12.2 All notices or other communications permitted or required to be given hereunder shall be sent by electronic mail to the email address set forth on the Order Form for such purpose and shall be deemed provided when sent. In the event that Customer fails to or does not provide an email address for notices, TeamsFox may provide notices hereunder by any means reasonably calculated to provide Customer with actual notice thereof.
12.3 No rights or duties under this Agreement may be assigned or delegated, without the prior written consent of the other Party, not to be unreasonably withheld. Either Party may assign this Agreement, without the other Party’s consent but with prior written notice to the other Party, as part of a merger or sale of the assigning Party, or all of or substantially all of such Party’s assets. Any assignment or delegation in contravention of this Clause 12.4 shall be deemed void.
12.4 The Parties acknowledge that the unauthorized disclosure of Confidential Information or Licensed Materials may cause irreparable harm for which there is no adequate remedy at law and that each Party shall be entitled to seek equitable and injunctive relief from the Courts of England and Wales to prevent further disclosure without the need to post bond or other security interest, in addition to monetary damages and any other such relief as a court may determine appropriate. Unless expressly stated herein, no remedy of the Parties is intended to be, nor shall be construed as, an exclusive remedy and each Party retains all additional rights and remedies that it may have at law or in equity.
12.5 This Agreement constitutes the entire understanding of the Parties and supersedes all prior communications, understandings, and agreements relating to the subject matter of this Agreement, whether oral or written.
12.6 TeamsFox may revise and amend the Annex Documents to this Agreement by notice from time to time to reflect changes in the options available in relation to the Services and changes in relevant laws and regulatory requirements.

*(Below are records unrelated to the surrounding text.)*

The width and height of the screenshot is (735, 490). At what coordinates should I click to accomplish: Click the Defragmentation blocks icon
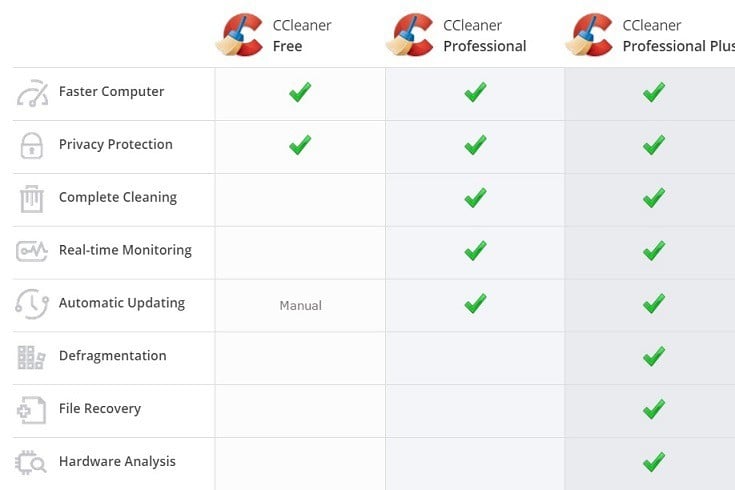click(x=31, y=358)

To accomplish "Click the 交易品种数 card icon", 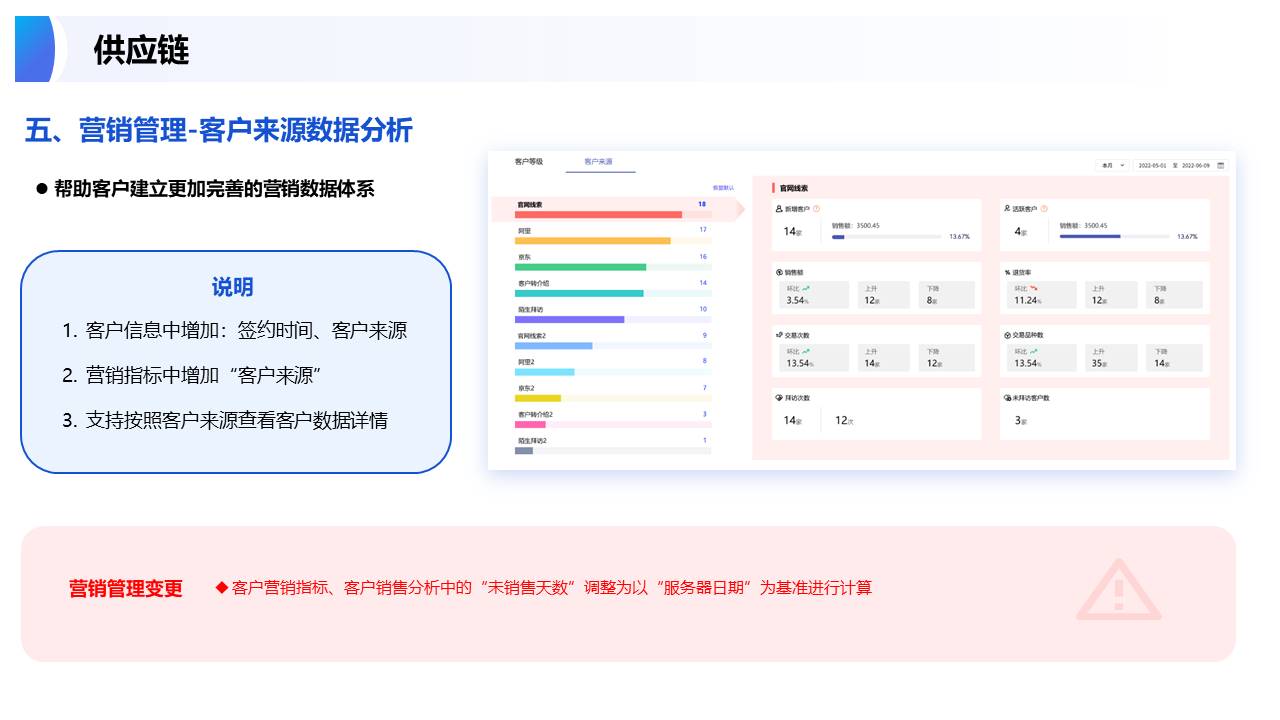I will tap(1007, 335).
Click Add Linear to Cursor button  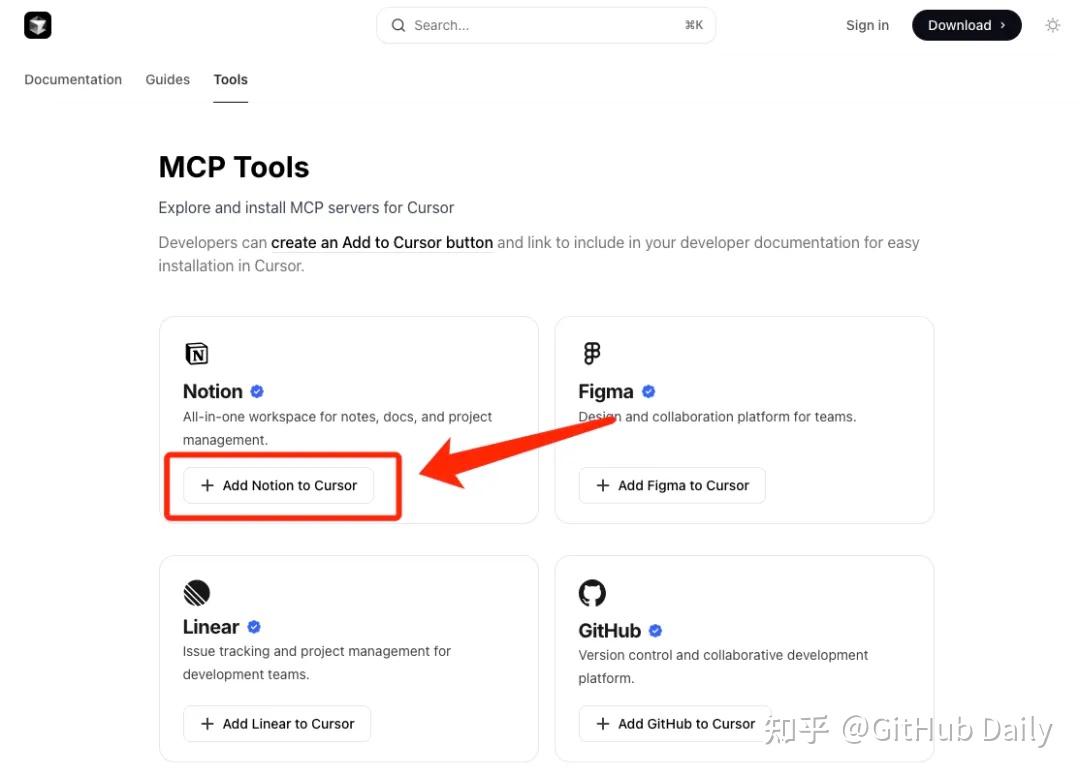(x=277, y=724)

12.7 Subject to Clause 12.7 TeamsFox may change the terms of the Agreement on 14 days’ notice to the Customer. Customer may object to the change in writing within the 14-day notice period. If the Customer does object, then both Parties will work to reach a mutually agreed solution.

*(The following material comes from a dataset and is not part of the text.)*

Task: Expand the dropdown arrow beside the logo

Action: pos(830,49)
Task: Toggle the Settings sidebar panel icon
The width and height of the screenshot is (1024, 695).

12.8 Neither TeamsFox nor any of its licensors, agents, officers, or affiliates will be liable for any delay or failure to perform any obligation under this Agreement where the delay or failure results from any cause beyond its reasonable control, including, but not limited to, acts of God, labour disputes or other industrial disturbances, internet outages, electrical or power outages, utilities or other telecommunications failures, earthquakes, storms or other elements of nature, blockages, embargoes, riots, acts or orders of government or World Health Organization rule, decision, regulation, guidance, recommendation or direction, fire, flood, storm, infections or diseases, acts of terrorism, or war.
12.9 Each Party may refer to the other Party as its customer or supplier (as applicable) on its websites, in its marketing materials and in negotiations with third Parties, unless notified otherwise by the other Party.
12.10 This Agreement does not confer any rights on any person or Party other than the Parties to this Agreement.